Apply a Function to Sections of an Array

DESCRIPTION:

Returns a vector or array by applying a specified function to sections of an array.

USAGE:

apply(X, MARGIN, FUN, ...)

REQUIRED ARGUMENTS:

X
an array (not a data frame; see Note below). Missing values ( NAs) are allowed if FUN accepts them.
MARGIN
the subscripts over which the function is to be applied. For example, if X is a matrix, MARGIN=1 indicates rows and MARGIN=2 indicates columns. If the dimensions of X are named, then the names can be used to specify MARGIN. Note that MARGIN tells which dimensions of X are retained in the result.
FUN
a function to be applied to the specified array sections, or a character string giving the name of the function. The character form is necessary only for functions with unusual names, such as "%*%".

OPTIONAL ARGUMENTS:

...
any arguments to FUN. They are passed unchanged to each call of FUN and include their names.

VALUE:

If each call to FUN returns a vector of length N, and N>1, apply returns an array of dimension c(N, dim(X)[MARGIN]). If N==1 and MARGIN has length > 1, the value is an array of dimension dim(X)[MARGIN]. Otherwise, apply returns a vector.

DETAILS:

A subarray is extracted from X for each combination of the levels of the subscripts named in MARGIN. The function FUN is invoked for each of these subarrays, and the results (if any) are concatenated into a new array.

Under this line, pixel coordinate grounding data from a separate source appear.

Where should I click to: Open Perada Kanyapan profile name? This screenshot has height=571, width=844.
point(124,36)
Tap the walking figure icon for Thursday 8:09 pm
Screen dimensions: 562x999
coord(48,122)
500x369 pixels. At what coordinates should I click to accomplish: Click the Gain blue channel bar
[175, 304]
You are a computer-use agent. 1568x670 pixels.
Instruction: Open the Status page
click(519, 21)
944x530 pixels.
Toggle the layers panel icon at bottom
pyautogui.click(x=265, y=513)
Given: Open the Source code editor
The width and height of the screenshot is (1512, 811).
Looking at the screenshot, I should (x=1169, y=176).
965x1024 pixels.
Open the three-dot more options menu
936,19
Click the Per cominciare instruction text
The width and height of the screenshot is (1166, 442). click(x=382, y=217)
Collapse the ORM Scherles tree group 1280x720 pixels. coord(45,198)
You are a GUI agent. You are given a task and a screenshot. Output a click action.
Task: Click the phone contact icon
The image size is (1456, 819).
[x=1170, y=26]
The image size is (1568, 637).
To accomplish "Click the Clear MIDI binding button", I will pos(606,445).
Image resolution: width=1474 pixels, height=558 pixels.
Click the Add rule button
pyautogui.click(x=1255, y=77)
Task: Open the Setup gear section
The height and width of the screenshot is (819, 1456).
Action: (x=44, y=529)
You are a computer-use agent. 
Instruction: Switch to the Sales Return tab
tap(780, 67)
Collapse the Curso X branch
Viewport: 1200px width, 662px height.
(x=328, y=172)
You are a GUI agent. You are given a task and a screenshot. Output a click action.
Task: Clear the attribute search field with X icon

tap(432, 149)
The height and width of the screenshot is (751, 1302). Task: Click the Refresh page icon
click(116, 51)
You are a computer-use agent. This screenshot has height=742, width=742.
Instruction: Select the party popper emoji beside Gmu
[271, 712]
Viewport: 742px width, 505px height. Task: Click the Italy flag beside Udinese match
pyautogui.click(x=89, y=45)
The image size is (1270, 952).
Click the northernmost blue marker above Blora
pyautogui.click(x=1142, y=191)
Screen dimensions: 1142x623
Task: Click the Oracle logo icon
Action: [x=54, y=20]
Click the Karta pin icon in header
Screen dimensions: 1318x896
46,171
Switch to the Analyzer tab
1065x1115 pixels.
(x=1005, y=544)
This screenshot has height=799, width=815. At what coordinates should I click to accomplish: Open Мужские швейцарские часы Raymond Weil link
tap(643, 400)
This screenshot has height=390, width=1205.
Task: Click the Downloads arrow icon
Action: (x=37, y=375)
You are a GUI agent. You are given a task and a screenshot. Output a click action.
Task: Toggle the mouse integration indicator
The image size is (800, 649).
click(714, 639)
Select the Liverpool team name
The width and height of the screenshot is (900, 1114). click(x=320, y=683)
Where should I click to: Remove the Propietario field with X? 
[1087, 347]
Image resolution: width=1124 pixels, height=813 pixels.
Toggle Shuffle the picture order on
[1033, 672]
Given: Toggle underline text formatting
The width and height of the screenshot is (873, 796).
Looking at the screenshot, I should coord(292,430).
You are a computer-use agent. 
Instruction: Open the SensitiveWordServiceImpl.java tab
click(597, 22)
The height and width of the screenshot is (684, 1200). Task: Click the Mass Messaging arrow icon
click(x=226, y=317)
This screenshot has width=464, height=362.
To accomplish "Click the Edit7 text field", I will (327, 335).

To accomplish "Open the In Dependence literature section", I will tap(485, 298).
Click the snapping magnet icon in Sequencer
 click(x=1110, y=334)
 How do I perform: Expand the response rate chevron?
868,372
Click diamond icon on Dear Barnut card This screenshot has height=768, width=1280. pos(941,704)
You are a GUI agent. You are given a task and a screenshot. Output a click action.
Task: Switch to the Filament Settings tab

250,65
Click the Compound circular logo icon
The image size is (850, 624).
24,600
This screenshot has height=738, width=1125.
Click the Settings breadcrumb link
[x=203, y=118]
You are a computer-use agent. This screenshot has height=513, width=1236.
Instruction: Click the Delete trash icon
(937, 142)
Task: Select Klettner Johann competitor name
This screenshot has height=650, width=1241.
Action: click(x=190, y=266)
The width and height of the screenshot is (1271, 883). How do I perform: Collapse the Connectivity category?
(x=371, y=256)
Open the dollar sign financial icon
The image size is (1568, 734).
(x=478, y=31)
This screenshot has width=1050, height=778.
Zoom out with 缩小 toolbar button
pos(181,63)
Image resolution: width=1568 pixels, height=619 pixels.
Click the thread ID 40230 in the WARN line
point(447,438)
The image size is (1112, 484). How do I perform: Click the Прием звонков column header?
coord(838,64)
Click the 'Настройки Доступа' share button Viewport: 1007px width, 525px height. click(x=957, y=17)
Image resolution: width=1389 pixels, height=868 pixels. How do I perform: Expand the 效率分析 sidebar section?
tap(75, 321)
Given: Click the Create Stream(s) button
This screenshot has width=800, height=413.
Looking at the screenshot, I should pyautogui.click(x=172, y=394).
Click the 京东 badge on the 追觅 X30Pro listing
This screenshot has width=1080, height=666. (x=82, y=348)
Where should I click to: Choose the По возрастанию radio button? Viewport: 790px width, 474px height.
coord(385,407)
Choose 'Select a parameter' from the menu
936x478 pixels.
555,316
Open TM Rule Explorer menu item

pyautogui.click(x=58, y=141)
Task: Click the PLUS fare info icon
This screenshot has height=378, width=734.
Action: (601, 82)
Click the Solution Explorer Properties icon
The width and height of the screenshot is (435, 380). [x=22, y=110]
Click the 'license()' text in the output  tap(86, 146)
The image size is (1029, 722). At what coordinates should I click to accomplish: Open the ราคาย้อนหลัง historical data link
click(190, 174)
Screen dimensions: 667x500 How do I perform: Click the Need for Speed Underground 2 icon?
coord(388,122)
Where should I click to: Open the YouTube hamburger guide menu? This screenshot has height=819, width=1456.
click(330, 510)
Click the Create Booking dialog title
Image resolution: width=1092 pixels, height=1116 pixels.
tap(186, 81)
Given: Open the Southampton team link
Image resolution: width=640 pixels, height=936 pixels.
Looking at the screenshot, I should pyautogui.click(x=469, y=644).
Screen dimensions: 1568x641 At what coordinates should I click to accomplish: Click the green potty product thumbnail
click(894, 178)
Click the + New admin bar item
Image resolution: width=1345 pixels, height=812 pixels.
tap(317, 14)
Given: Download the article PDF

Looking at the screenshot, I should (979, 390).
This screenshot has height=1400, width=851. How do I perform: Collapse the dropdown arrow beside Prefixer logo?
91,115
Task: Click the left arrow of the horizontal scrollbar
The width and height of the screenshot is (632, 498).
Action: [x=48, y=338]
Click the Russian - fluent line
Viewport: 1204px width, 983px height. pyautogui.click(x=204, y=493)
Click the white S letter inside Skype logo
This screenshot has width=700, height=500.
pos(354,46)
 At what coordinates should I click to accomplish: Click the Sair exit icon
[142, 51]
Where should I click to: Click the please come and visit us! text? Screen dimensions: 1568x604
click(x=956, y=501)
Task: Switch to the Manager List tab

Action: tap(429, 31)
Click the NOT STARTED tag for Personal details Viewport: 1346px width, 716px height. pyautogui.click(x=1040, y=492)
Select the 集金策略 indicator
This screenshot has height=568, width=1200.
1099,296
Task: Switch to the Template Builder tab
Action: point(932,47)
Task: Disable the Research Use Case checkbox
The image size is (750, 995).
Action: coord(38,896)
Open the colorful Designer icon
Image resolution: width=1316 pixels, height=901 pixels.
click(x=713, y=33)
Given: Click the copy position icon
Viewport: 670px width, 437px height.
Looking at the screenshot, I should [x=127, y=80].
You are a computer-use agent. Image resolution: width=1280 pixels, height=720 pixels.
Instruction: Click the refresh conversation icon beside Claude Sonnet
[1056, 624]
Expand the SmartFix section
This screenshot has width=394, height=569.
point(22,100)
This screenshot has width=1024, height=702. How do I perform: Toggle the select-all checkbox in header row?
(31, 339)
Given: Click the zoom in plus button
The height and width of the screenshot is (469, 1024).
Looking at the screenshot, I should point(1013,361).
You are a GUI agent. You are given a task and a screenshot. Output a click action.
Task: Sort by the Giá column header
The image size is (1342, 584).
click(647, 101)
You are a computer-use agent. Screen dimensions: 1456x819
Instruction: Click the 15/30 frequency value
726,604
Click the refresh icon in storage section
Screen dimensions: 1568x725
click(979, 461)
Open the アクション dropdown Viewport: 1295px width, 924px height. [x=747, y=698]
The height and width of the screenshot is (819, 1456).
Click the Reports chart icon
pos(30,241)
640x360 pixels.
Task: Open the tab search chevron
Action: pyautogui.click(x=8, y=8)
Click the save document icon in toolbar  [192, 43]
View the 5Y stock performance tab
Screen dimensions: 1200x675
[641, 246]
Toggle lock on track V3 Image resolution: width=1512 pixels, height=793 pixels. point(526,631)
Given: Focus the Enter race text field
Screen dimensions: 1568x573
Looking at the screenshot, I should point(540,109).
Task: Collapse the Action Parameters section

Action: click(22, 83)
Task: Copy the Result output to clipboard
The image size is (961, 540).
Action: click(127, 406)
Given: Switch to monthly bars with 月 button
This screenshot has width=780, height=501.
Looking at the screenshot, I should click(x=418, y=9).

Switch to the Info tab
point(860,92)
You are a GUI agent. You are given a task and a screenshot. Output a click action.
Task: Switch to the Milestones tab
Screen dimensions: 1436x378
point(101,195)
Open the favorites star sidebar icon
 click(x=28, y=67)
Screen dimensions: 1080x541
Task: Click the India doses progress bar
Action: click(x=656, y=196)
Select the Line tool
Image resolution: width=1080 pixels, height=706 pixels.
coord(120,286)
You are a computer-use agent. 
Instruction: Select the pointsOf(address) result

Each section of the input array is passed as the first argument to an invocation of FUN. It is passed without a keyword modifier, so, by attaching keywords in ..., it is possible to make the array section correspond to any argument of FUN. See the examples section of the lapply help file for details. The arguments to apply have unusual upper-case names so they do not conflict with names that might be used by FUN.

In the second example below, z is a 4-way array with the dimension vector (2,3,4,5). The expression apply(z, c(1,3), sum) computes the 2 by 4 matrix obtained by summing over the second and fourth extents of z; i.e., sum is called 8 times, each time on 15 values.

The sorting examples below show the difference between row and column operations when the result returned by FUN is a vector. The returned value is the first dimension of the result, hence the transpose is necessary with row sorts.

If the results returned by FUN are of different dimensions or lengths, apply returns a list rather than an array, as shown in the last example below.

Avoiding Scoping Problems with apply():

S scoping rules require that you pass in as an argument to an *apply() function any object defined outside of your local call. For example:

  > p <- 3
  > V0 <- matrix( ... t(apply(M,1,function(x, p) x*diag(p), p = p)) ...


For more information about S scoping rules, see the chapter "Data Management" in the Programmer's Guide, or see Chapter 3, "The S Language: Advanced Aspects" in S-Programming, Venables & Ripley, 2000.

NOTE:

The functions lapply and sapply apply a function to each element of a list. The function tapply applies a function to a ragged array defined by categories. The sweep function for arrays is similar to apply. To perform explicit looping, use for, while , or repeat.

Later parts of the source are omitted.